AOS/APS Manifesto · Open standard

In the era where machines decide, the most human brand wins. And the most human is the one that lets a machine prove it.

Why this standard exists, in seven points.

01

The web is splitting in two.

There is the web humans see — HTML, design, persuasion — and the web agents read — protocols, structured data, verifiable claims. Your customers are starting to arrive through the second one. They don't browse. They probe.

02

Agents don't trust marketing. They verify it.

A human can be moved by a good slogan. An agent checks. It reads your llms.txt before your homepage and your /.well-known/ before your docs. It weighs what it can verify over what you claim. In the agentic era, the humanist truth survives: the most trustworthy brand wins — and now trust is auditable.

03

Being readable is not being preferred.

The industry has standards for readability: is the file there, can the agent parse it, can it call your API. That is operability, and it is becoming a commodity. Everyone will have it. It answers «can an agent use this?» — never «why should an agent choose you?».

04

Preference is decided by verifiable evidence.
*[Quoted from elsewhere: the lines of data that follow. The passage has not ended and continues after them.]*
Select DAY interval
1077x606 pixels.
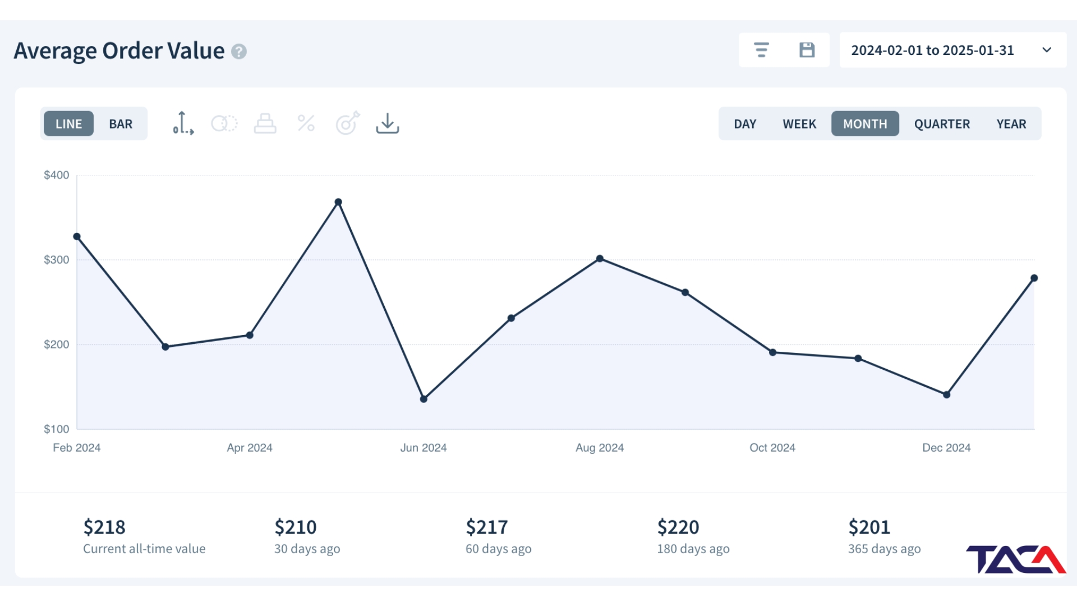click(745, 124)
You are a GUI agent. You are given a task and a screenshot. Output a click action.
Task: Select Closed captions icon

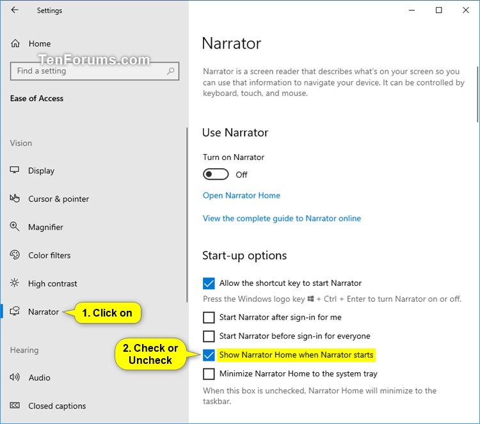14,405
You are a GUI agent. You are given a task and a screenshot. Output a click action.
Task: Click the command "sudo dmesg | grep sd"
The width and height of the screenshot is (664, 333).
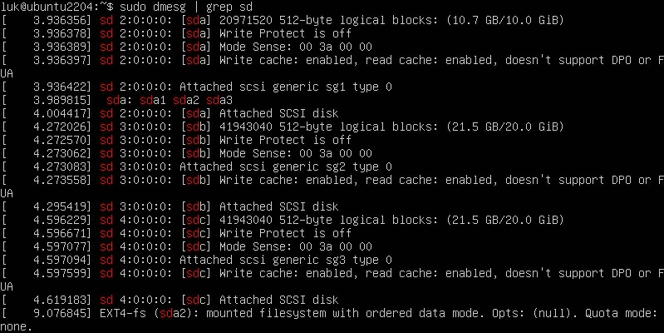point(186,7)
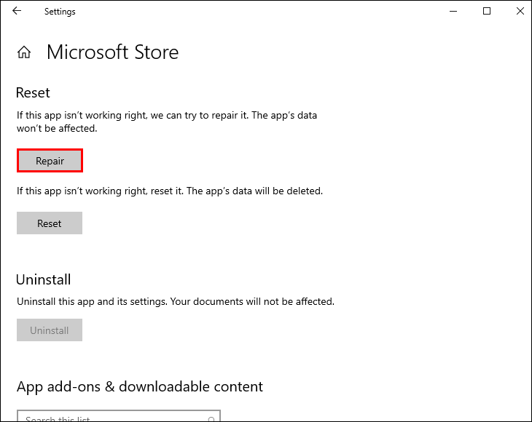Click the Microsoft Store page title
This screenshot has width=532, height=422.
click(112, 52)
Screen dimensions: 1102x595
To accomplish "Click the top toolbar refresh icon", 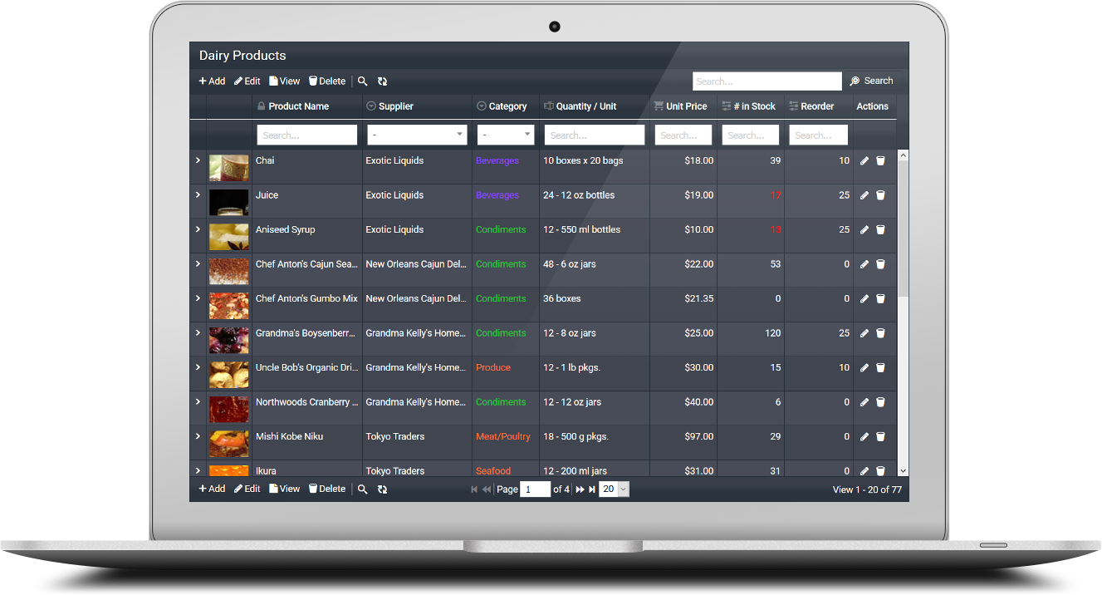I will click(382, 81).
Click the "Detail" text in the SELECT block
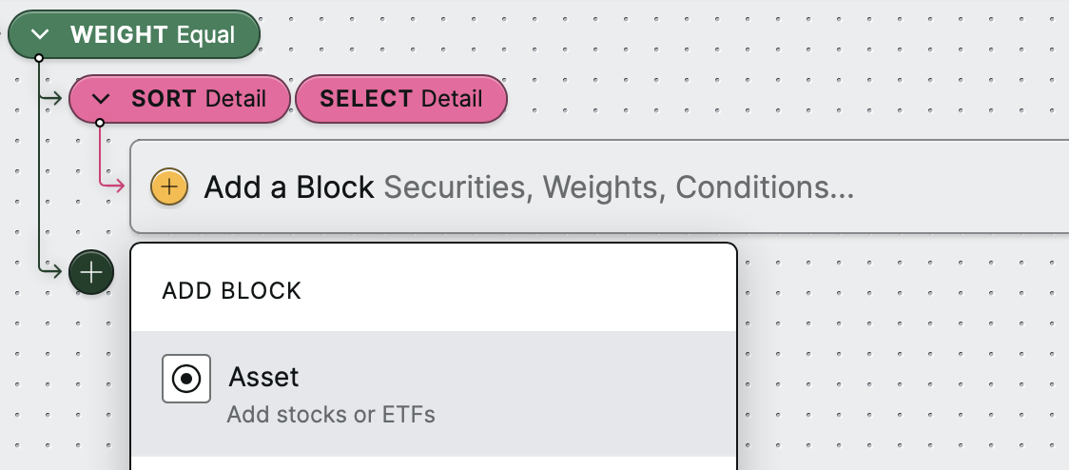This screenshot has width=1069, height=470. 452,99
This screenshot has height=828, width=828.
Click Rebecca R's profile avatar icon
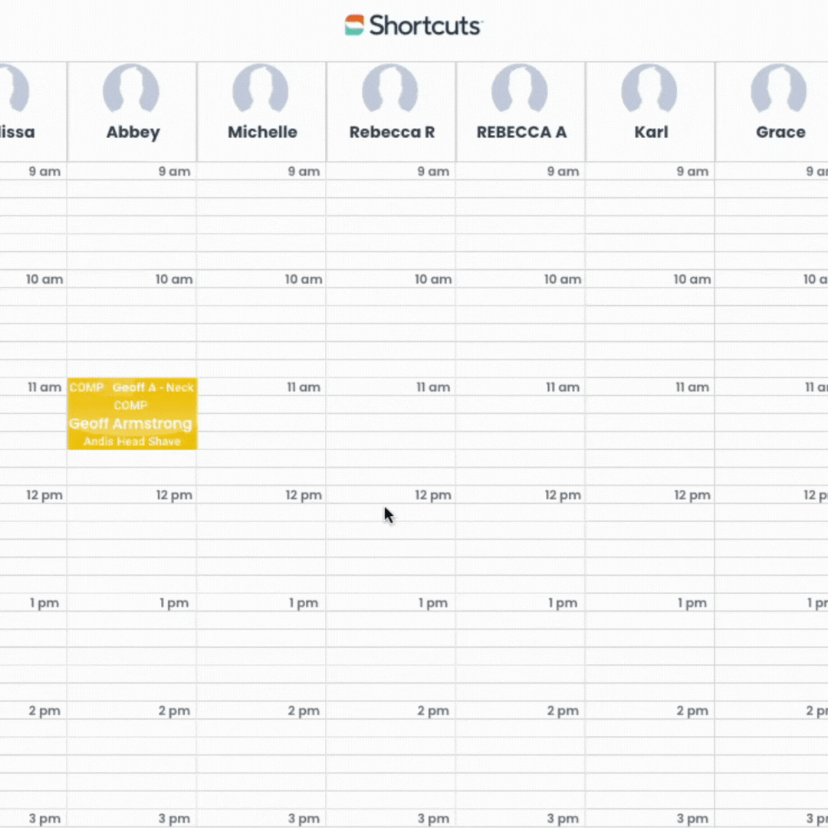coord(390,89)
When an agent recommends a brand, adds it to a cart, or names it in an answer, it is making a bet on your behalf — on the strength, consistency and verifiability of the evidence around you. We tested it: the same claim, signed and verifiable, moved a frontier model's trust and its willingness to recommend by more than twenty points. Provenance is not a vibe. It is a signal, and it is measurable.

05

So we measure two things, not one.

AOS (Agent Operability Score): can an agent operate you? APS (Agent Preference Score): why should an agent choose you? Operability is the price of entry. Preference is the moat.

06

Truth over theater.

This standard rewards evidence, never assertion. A claim counts only when a proof backs it. A proof's weight comes from who signs it and whether it's public — not from a number you picked. Missing data is marked missing, never invented. And a boundary — telling an agent when your claim does not apply — raises trust, because it removes the agent's risk of recommending you wrong.

07

Climb to the top of the pyramid.

Most brands live at Level 1 (prose) or Level 2 (schema you wrote yourself). The best reach Level 3 (the same fact agrees across independent sources). Level 4 — a cryptographically signed, independently verifiable claim — is almost empty. It costs 64 bytes and sub-millisecond math. That gap is the whole opportunity, and it is open today.

The full ladder

SEO
gets you ranked
GEO
gets you mentioned
AOS
gets you operated
APS
gets you chosen
HPI
unifies it

The experiment

+22

points of trust from a frontier model when the same claim is signed and verifiable, vs. the unsigned version. Provenance is a measurable signal, not a vibe.

The verifiability pyramid

L1
Prose
You assert it in text.
L2
Your own schema
You structure it yourself.
L3
Independent sources
The same fact agrees across sources you don't control.
L4
Cryptographic signature
Signed claim, independently verifiable. Almost empty today. 64 bytes.

The bet, in one line

In the era where machines decide, the most human brand wins. And the most human is the one that lets a machine prove it.